Exercise brief | Type again, exactly, the lines below from the start through the line that includes "Open the grey".

[Material for this exercise Boundary: Start]

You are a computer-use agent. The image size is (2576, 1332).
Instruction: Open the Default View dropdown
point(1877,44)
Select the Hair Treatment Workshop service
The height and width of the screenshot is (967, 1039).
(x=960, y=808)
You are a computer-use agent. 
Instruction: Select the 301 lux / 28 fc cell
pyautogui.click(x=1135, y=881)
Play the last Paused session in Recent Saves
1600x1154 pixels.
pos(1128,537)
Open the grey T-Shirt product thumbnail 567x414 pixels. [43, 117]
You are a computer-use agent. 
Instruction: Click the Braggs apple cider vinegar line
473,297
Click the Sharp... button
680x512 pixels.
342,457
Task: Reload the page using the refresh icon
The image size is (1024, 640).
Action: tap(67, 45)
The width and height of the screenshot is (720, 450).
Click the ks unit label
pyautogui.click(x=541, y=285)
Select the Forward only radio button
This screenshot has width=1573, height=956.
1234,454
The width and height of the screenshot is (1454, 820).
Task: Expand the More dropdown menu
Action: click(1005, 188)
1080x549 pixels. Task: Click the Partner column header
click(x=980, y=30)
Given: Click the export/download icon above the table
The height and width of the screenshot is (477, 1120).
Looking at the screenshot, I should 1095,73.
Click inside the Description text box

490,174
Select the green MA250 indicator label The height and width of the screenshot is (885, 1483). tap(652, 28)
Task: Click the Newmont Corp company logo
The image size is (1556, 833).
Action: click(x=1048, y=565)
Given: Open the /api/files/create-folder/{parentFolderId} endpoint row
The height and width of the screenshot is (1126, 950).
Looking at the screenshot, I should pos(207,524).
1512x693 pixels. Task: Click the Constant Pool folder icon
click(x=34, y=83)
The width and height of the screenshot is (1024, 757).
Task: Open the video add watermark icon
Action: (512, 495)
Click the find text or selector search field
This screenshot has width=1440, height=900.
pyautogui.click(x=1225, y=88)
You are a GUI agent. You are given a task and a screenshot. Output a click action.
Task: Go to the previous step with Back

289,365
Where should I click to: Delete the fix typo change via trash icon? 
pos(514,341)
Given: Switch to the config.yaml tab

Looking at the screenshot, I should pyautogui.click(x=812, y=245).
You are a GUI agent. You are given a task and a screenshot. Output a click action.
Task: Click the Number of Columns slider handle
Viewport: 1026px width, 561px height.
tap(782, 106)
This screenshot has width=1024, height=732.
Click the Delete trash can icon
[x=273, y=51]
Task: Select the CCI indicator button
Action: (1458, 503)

[Material for this exercise Boundary: End]

Answer for the task |
You are a computer-use agent. The image size is (2576, 1332).
Instruction: Open the Default View dropdown
point(1877,44)
Select the Hair Treatment Workshop service
The height and width of the screenshot is (967, 1039).
(x=960, y=808)
You are a computer-use agent. 
Instruction: Select the 301 lux / 28 fc cell
pyautogui.click(x=1135, y=881)
Play the last Paused session in Recent Saves
1600x1154 pixels.
pos(1128,537)
Open the grey T-Shirt product thumbnail 567x414 pixels. [43, 117]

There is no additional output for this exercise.